La cuenta de Sir James Headlam-Morley en la firma:

“Había muy poca ceremonia o dignidad. Todos los plenipotenciarios entraron casualmente con la multitud … Cuando estaban todos sentados, trajeron a los delegados alemanes; pasaron cerca de mí; se parecían a los prisioneros que se llevaban a la cárcel … Los alemanes firmaron primero y luego todos los demás delegados … Cuando terminó la firma, se cerró la sesión, y los alemanes fueron escoltados nuevamente como prisioneros que habían recibido su sentencia. Nadie se levantó ni se fijó en ellos, y no hubo ninguna sugerencia de que, habiéndose firmado la paz, se comenzara a cambiar de actitud. Mirando hacia atrás, la impresión general me parece, desde un punto de vista político, desastrosa … De hecho, lo que realmente se estaba haciendo no era simplemente hacer las paces con Alemania, sino firmar el Pacto de la Liga de Naciones, pero de esto nadie parecía pensar … Sólo faltaba por completo la nota necesaria de reconciliación, de esperanza, de un cambio de opinión ”.

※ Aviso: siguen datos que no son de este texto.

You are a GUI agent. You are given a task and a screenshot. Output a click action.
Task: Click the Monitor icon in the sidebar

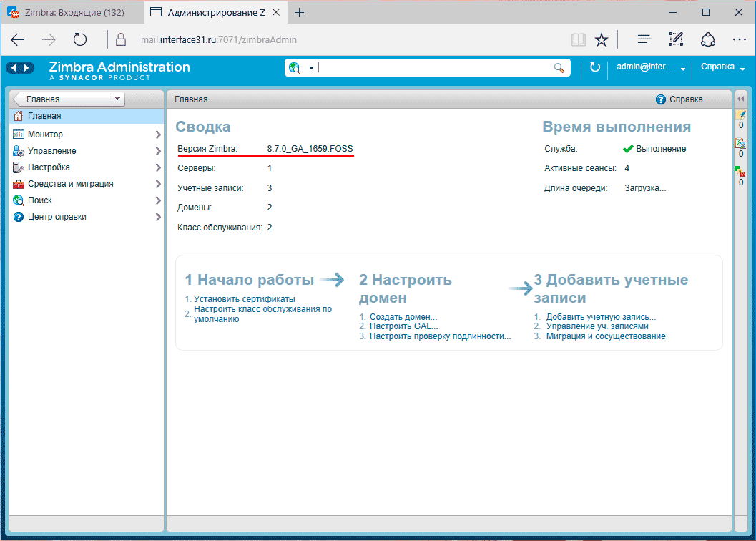[x=19, y=135]
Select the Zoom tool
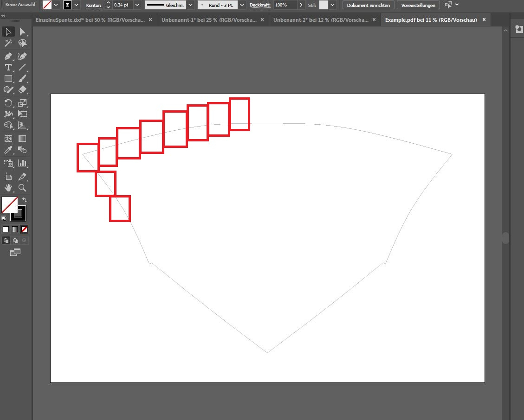 click(22, 188)
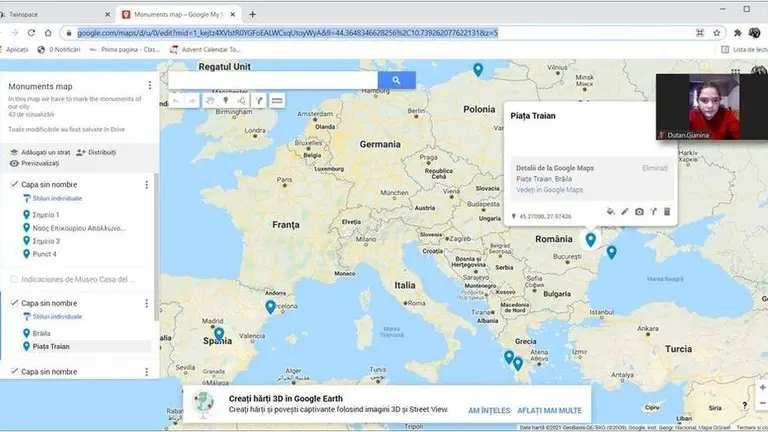Screen dimensions: 768x432
Task: Add a photo using the camera icon
Action: [x=639, y=212]
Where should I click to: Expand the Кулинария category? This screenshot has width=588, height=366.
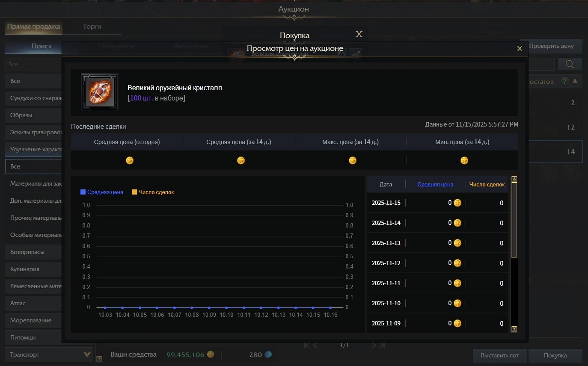[34, 269]
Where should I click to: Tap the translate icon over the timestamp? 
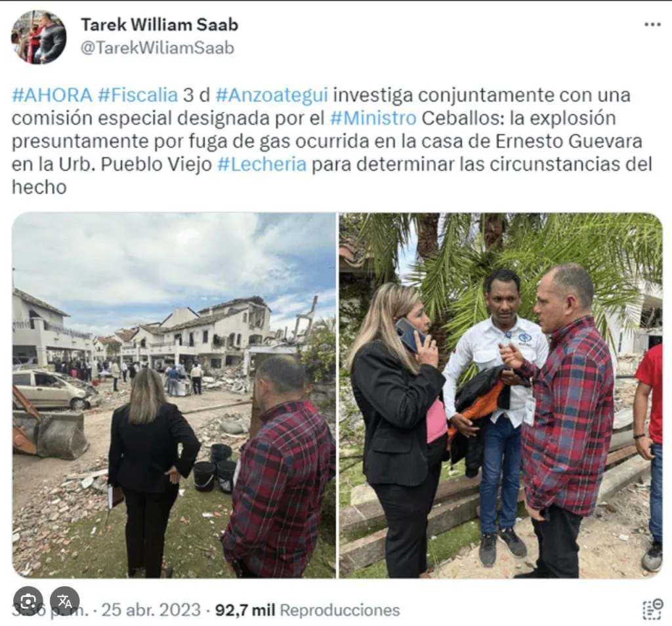coord(65,601)

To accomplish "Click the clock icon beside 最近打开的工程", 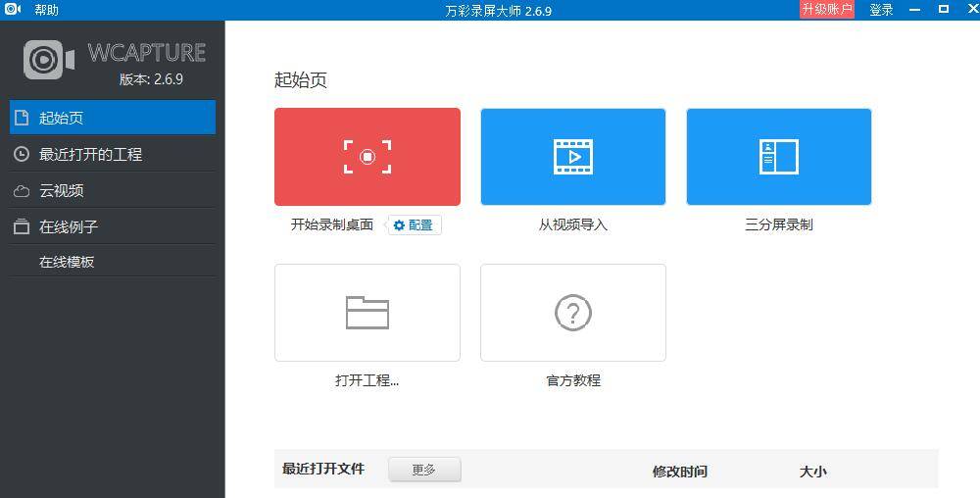I will [22, 154].
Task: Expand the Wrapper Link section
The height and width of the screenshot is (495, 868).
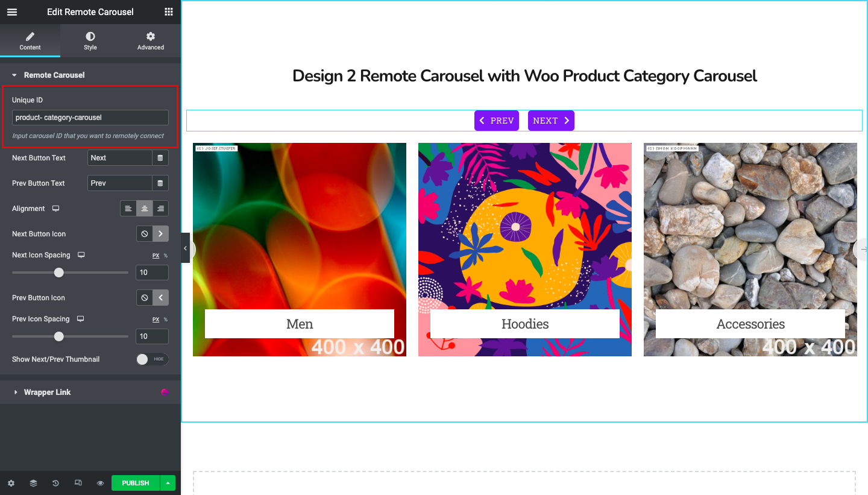Action: click(16, 392)
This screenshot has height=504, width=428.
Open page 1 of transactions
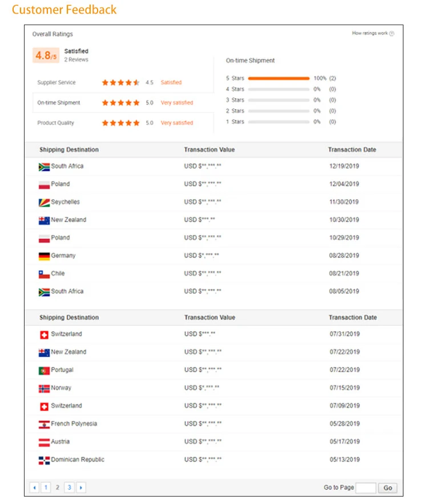46,487
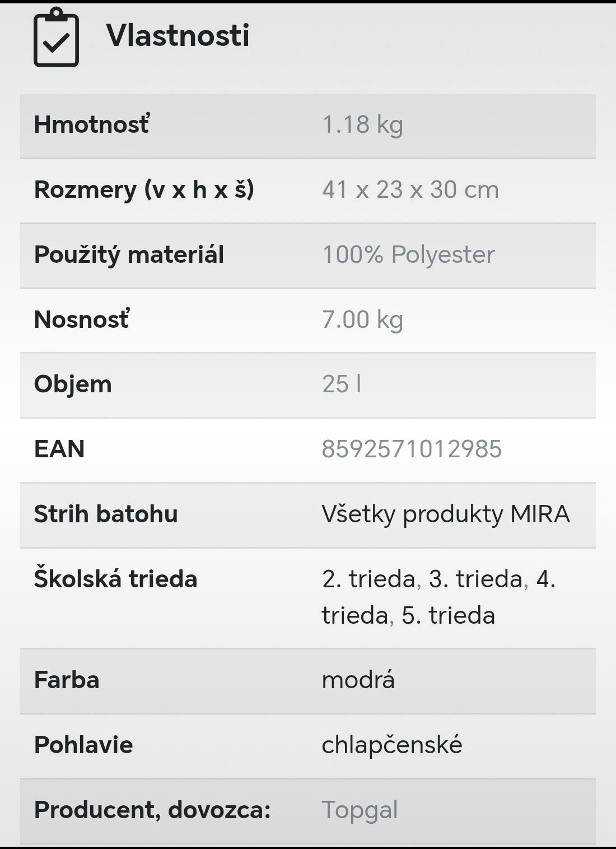Click the 25 l volume value
The width and height of the screenshot is (616, 849).
(x=342, y=384)
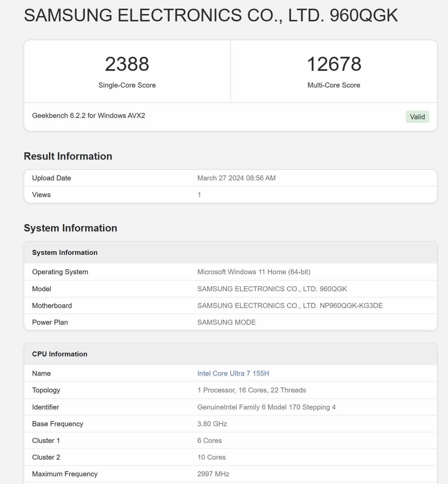
Task: Click the GenuineIntel Family 6 identifier value
Action: [x=266, y=407]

El resultado de estos objetivos en competencia y en ocasiones conflictivos entre los vencedores fue un compromiso que no dejó a nadie contento: Alemania no fue ni pacificada ni conciliada, ni se debilitó permanentemente. Los problemas que surgieron del tratado conducirían a los Tratados de Locarno, que mejoraron las relaciones entre Alemania y las otras potencias europeas, y a la renegociación del sistema de reparación resultante en el Plan Dawes, el Plan Young y el aplazamiento indefinido de las reparaciones. en la conferencia de lausana de 1932.